Je vous invite à partir à la rencontre de la formidable écriture de Delphine. Son style se nourrit des nombreux voyages qu’elle a accomplis et ses mots contiennent cette richesse, cette
tolérance et cette humanité rare que seules les rencontres avec l’ « autre », dans sa différence et sa similitude, vous offrent. « La chanson de Rosita
» dépasse les frontières géographiques de l’Argentine : elle a un caractère universel par la violence gratuite qu’elle dénonce. Une victime est toujours innocente. Ou qu’elle
soit. « La chanson de Rosita
» m’avait impressionné par sa poésie subtile, cette émotion flamboyante et poignante, cet amour pour l'Argentine et cet attachement pour ce pays dans lequel Delphine a vécu.
Le rythme, la précision et la justesse de ses mots, cette humanité et cette compassion dont elle drapait chaque verbe, substantif et adjectif, me démontraient ligne après ligne que j’étais en
train de faire une belle rencontre. Car Delphine parvient, en quelques phrases, à créer une ambiance, à capturer un paysage et à vous rendre familier
un visage. Sans vous assommer avec des phrases lourdes et pompeuses. En suggérant, en vous laissant imaginer, en vous invitant à décorer les silences avec votre sensibilité.
« Trois sœurs »
est un bijou d’écriture, de retenue et de vérité. A travers trois magnifiques portraits de femmes unit par les liens du sang et le souvenir de leur mère, Delphine construit une intrigue éclairée
de non-dits, de regards , de gestes. Elle interroge l’âme humaine et donne des indices pour répondre à ces questions que nous nous posons tous. Dans ces nouvelles, Delphine nous parle mais sait
alterner les pauses et les silences. « Ecrire, c'est aussi ne pas parler. C'est se taire. C'est hurler sans
bruit » écrivait Marguerite Duras… Le style de Delphine épouse une variété de tons infinis. Elle en décline toutes les couleurs entre ombre et
lumière. Son écriture oscille entre drame, humour, nostalgie, passion, tendresse, douceur, tristesse, légèreté et gravité. Et ainsi les nouvelles et textes de Delphine ressemblent à la
vie… Lisez par exemple «
Petite histoire d’amour ratée » et écoutez sa musique unique. Découvrez la surprenante « Ce n’est pas de ma faute ! ». Plongez vous dans la catégorie « Mots », délectez-vous des bonheurs de la langue française et découvrez ces mots oubliés que l’on rêverait de voir revenir à la mode... Partez à la découverte de les rubriques « Réflexions sur… », "Mondes qui tournent" et réagissez, donnez votre point de
vue ! Vous l’aurez compris, rendre visite à Delphine
Alpin-Ricaud est la meilleure chose qui pourrait vous arriver. Vous restituer la richesse de son site était difficile. J'espère malgré tout y être parvenu... Car soyez en assurés : en partant à la découverte de Delphine Alpin-Ricaud, vous allez rencontrer une
belle "âme". Et il serait dommage que vous passiez à côté...

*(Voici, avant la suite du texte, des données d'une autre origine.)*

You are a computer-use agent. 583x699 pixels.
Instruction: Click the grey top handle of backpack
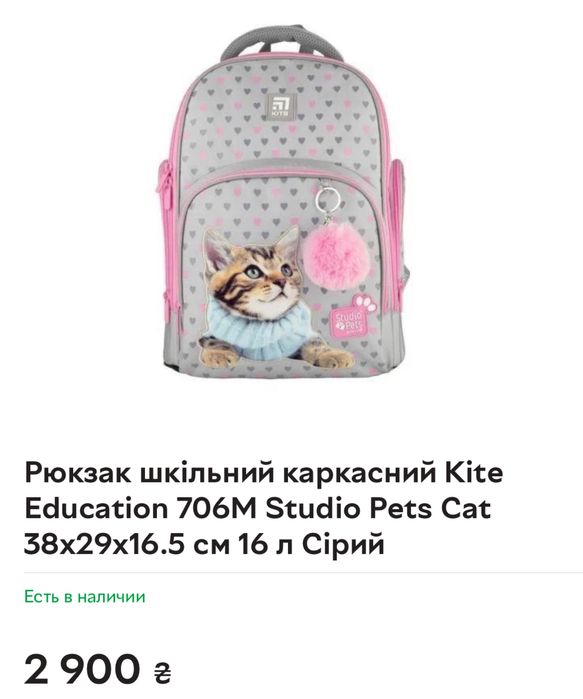(x=281, y=40)
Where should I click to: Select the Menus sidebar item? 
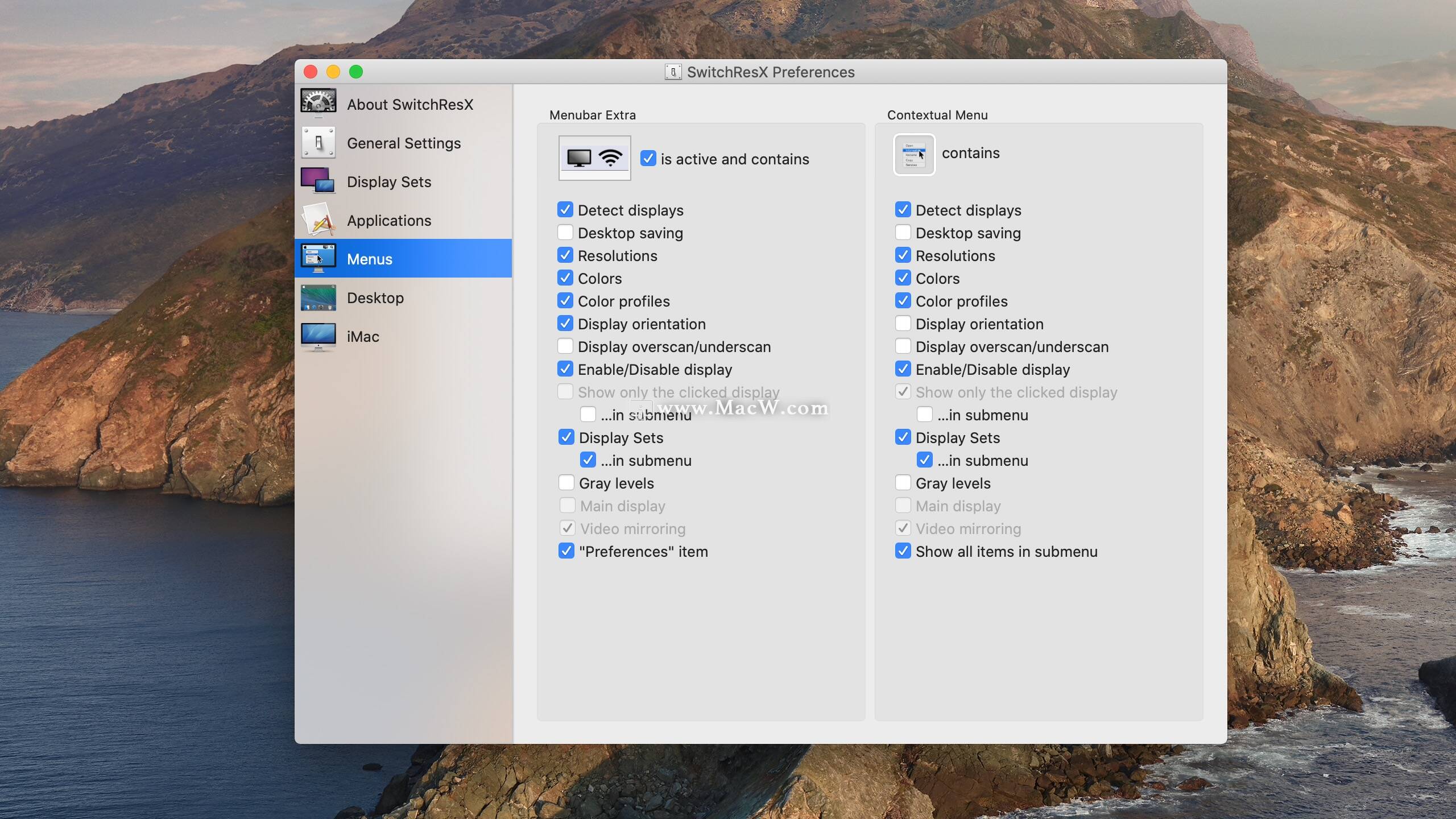pos(403,259)
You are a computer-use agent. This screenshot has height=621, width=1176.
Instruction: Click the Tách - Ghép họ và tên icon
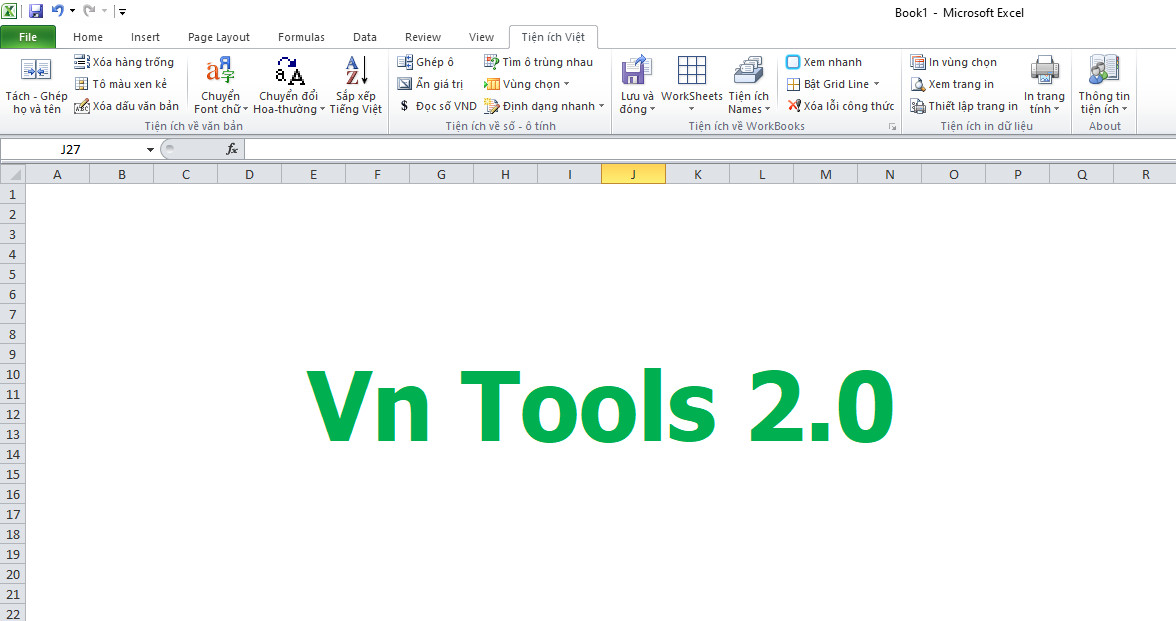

« Un grand auteur est celui dont on entend et reconnaît la voix dès qu'on
ouvre l'un de ses livres. Il a réussi à fondre la parole et l'écriture » écrivait Michel Tournier.
Je n’ai jamais entendu la voix de Delphine mais en la lisant, je l’entends et elle m’est devenue
familière.
Je lui envie son art d'apprivoiser les mots et suis admiratif du talent rare qu'elle possède.
Je n’ai jamais rencontré Delphine et pourtant elle est bigourdane (rires) ! Mais, étrangement, comment vous
dire...en la lisant, j’ai l'impression de la connaître...
Car telle est la magie de l’écriture : en partant de "soi", écrire et ainsi parler aux "autres".
Delphine y est parvenue.
Et modestement, je ne peux que l'en remercier et surtout vous inciter à la lire.